## [ACTIVITY]
The entries below contain pictures. Write out only the lines from the line with "Click the Yahoo logo icon" up to and including the line with "Task: Toggle Inner wall display checkbox", exactly, without them.

Collected data entries:
↓

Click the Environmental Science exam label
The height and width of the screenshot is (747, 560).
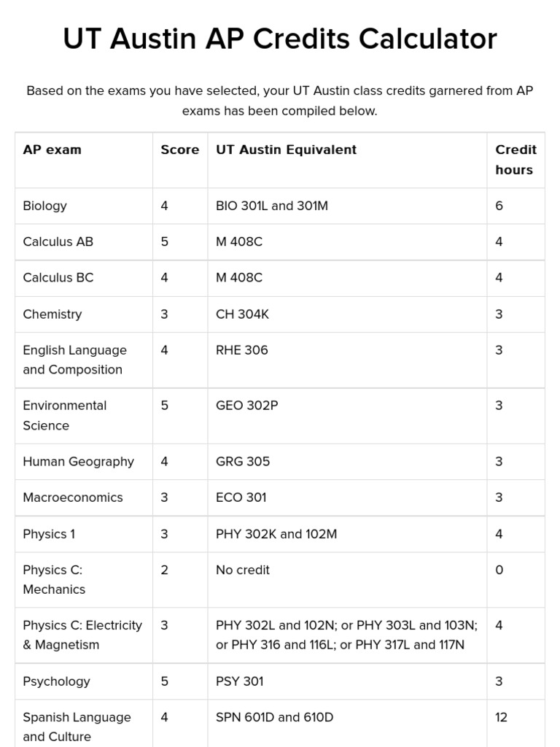pos(64,415)
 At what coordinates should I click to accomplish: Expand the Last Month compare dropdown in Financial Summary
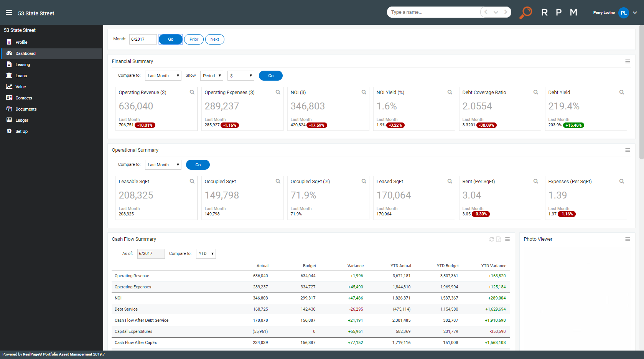click(163, 76)
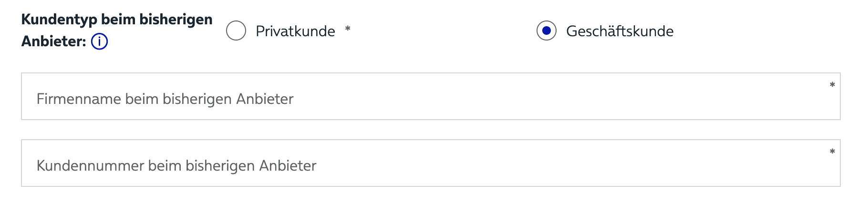Click the Privatkunde label text

(x=295, y=31)
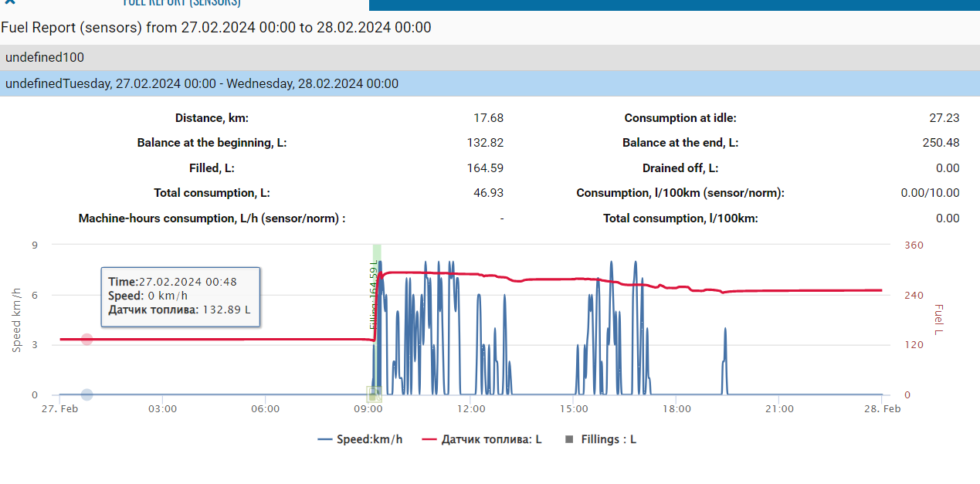Screen dimensions: 980x484
Task: Select the Fuel Report (Sensors) tab
Action: coord(182,3)
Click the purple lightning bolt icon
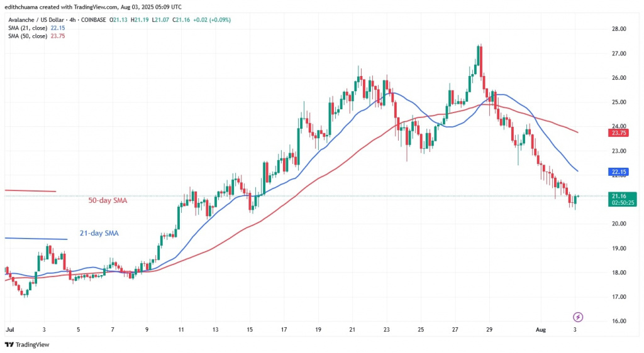The height and width of the screenshot is (353, 644). (578, 317)
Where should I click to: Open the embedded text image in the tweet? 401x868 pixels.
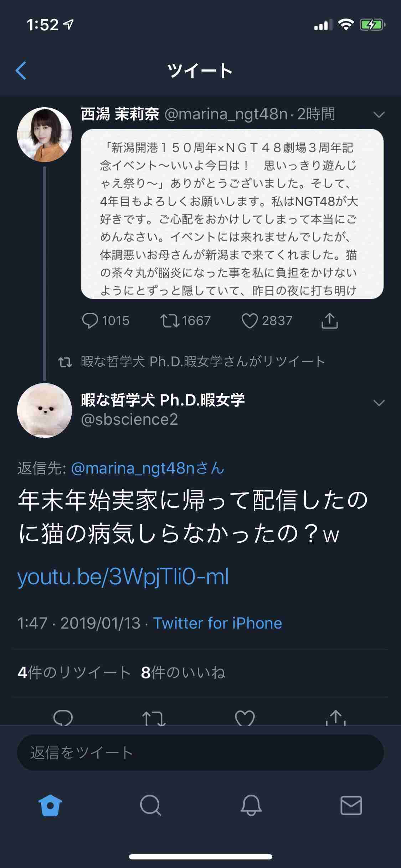tap(232, 214)
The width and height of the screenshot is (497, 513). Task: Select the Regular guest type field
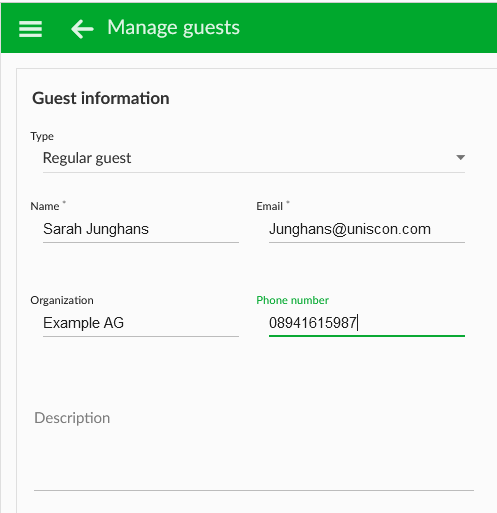254,158
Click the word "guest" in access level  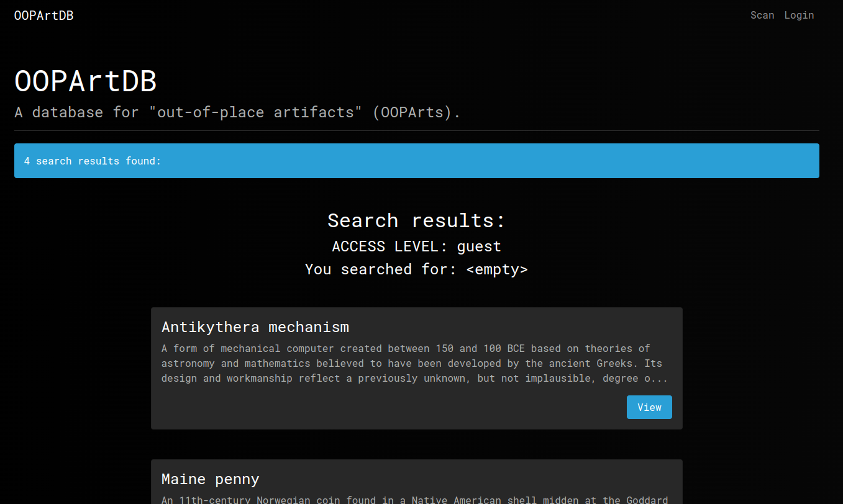click(x=478, y=246)
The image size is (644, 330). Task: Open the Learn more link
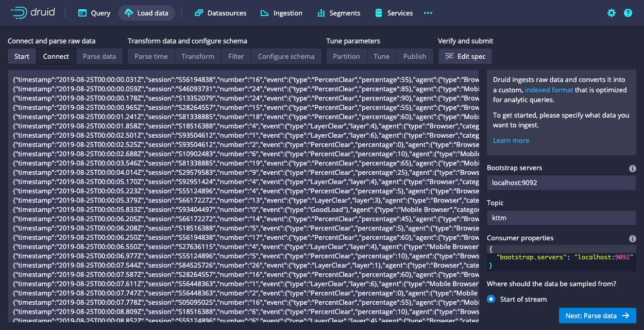[511, 140]
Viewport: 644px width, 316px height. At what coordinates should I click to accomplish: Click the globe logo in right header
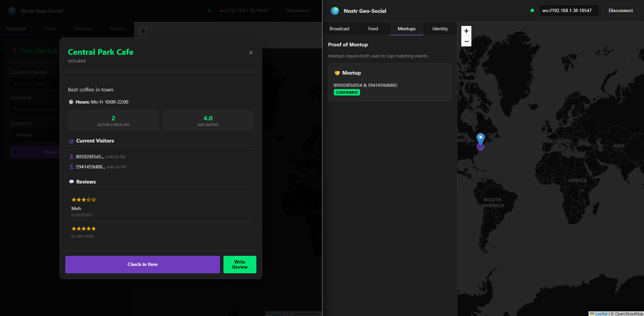tap(334, 11)
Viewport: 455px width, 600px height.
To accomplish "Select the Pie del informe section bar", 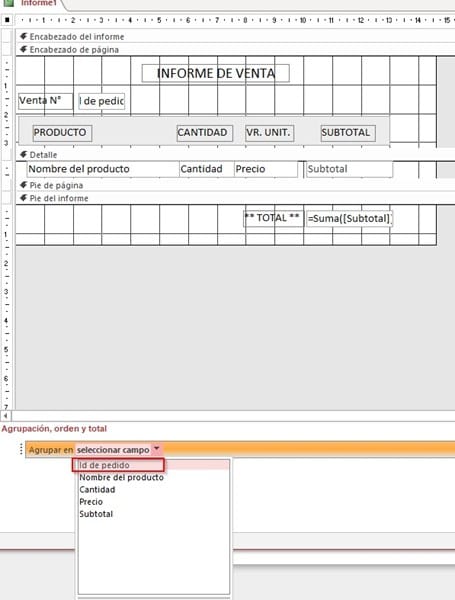I will click(x=235, y=198).
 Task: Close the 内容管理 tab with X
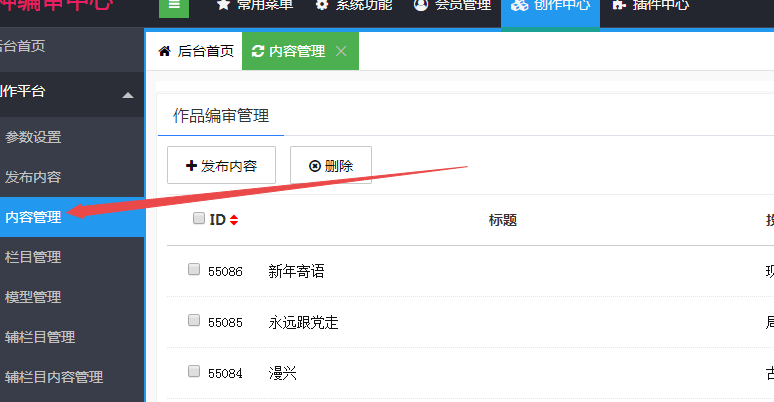341,51
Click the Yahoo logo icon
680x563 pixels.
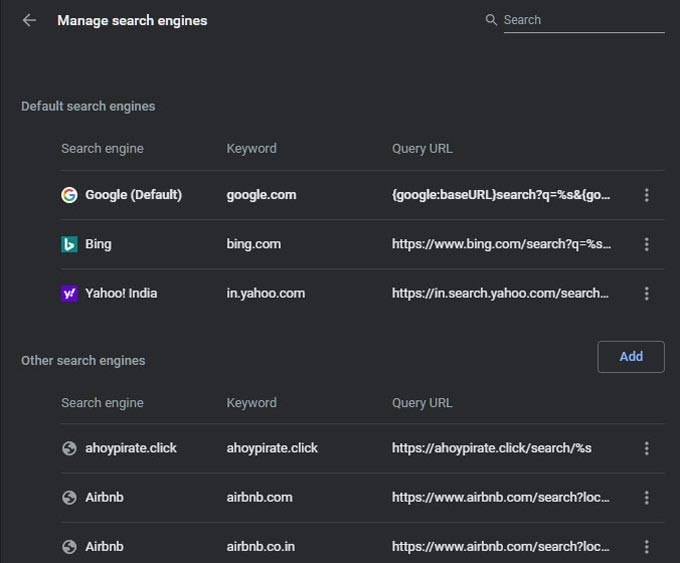coord(69,294)
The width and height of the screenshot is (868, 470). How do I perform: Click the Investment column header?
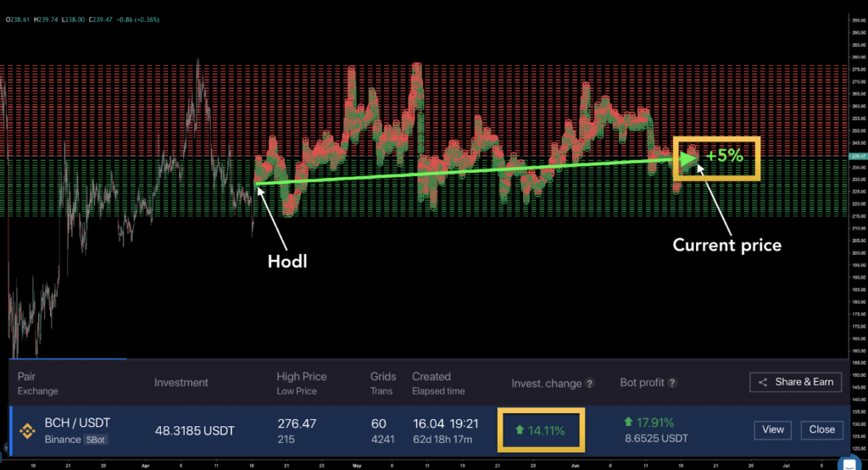coord(181,383)
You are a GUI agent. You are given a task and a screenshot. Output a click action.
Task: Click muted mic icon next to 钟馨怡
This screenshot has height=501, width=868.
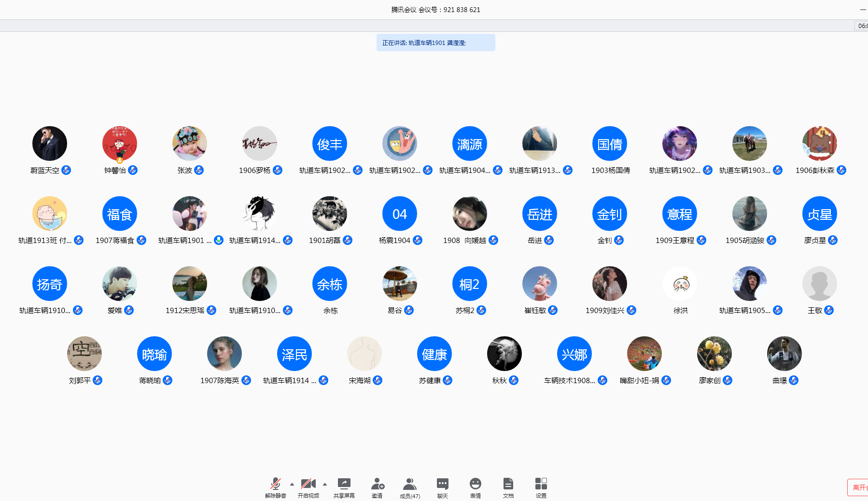133,170
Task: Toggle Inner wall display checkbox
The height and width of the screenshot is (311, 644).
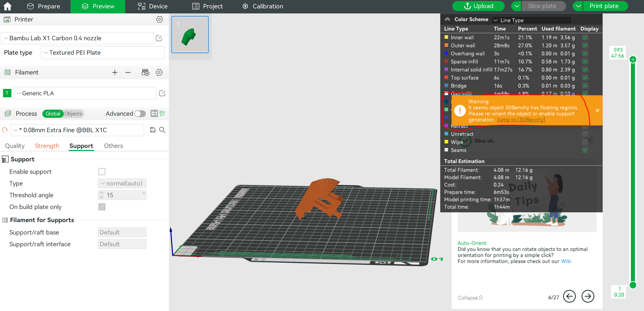Action: pos(585,38)

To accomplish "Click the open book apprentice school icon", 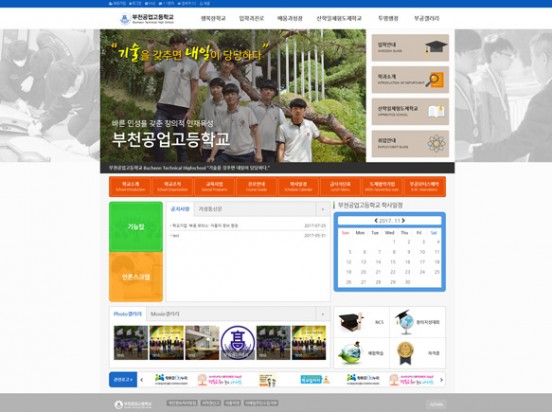I will tap(436, 112).
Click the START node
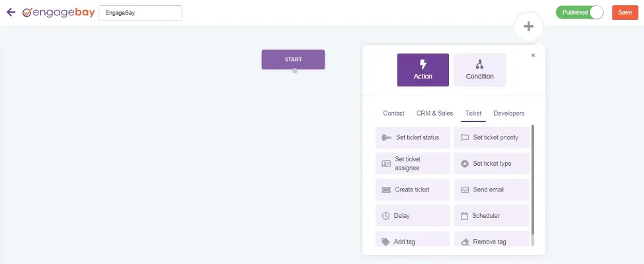Viewport: 644px width, 264px height. pyautogui.click(x=294, y=59)
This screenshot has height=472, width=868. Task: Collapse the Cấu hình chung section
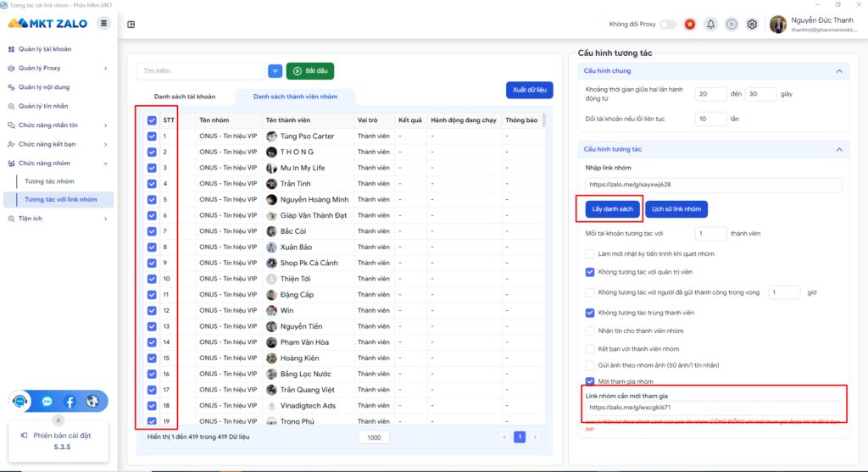coord(838,71)
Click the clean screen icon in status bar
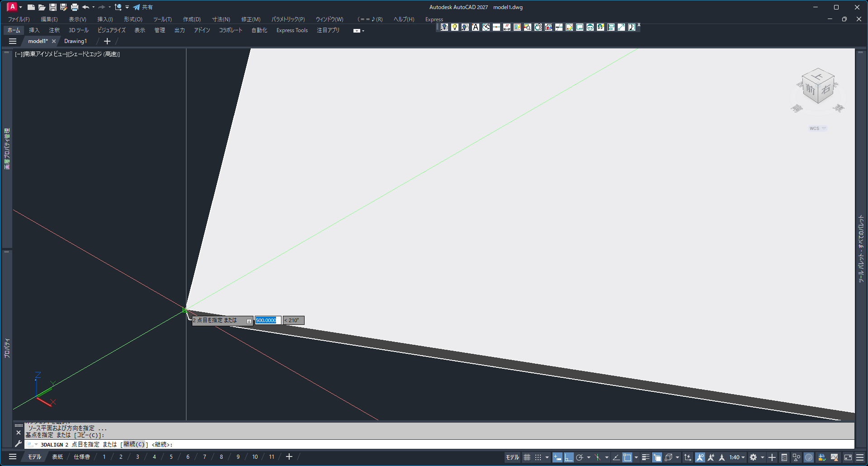This screenshot has height=466, width=868. tap(848, 457)
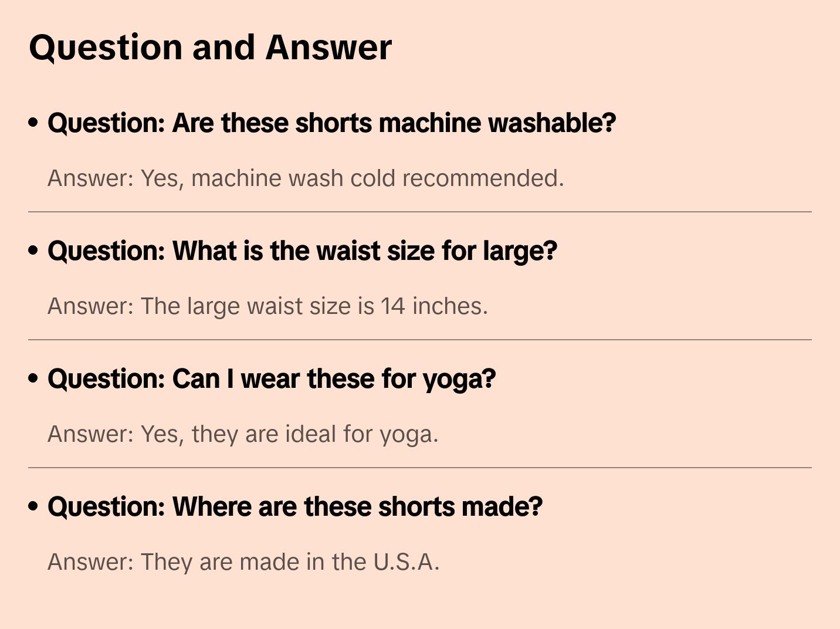Click the Question and Answer heading
Screen dimensions: 840x629
[210, 48]
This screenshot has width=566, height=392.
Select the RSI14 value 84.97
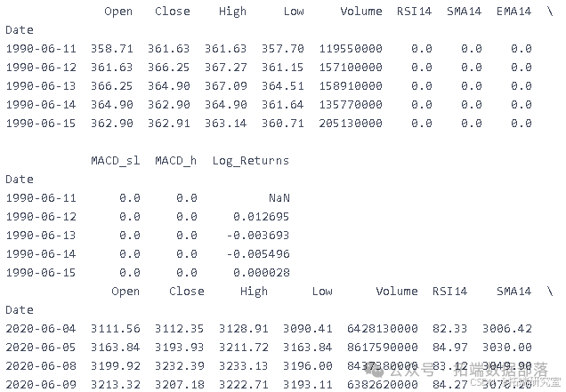pyautogui.click(x=449, y=348)
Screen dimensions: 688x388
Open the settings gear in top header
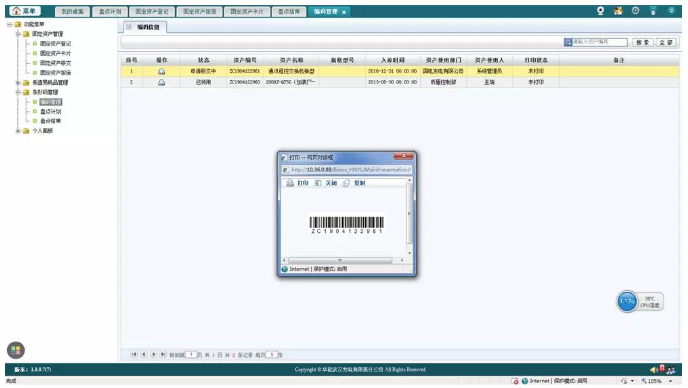click(x=635, y=11)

↑

## [ANSWER TO THE PROBLEM]
Click the Yahoo logo icon
680x563 pixels.
coord(69,294)
The width and height of the screenshot is (868, 470). How do I perform: Click the Investment column header?
coord(181,383)
You are a GUI agent. You are given a task and a screenshot. Output a click action.
Task: Click muted mic icon next to 钟馨怡
This screenshot has height=501, width=868.
133,170
Task: Toggle Inner wall display checkbox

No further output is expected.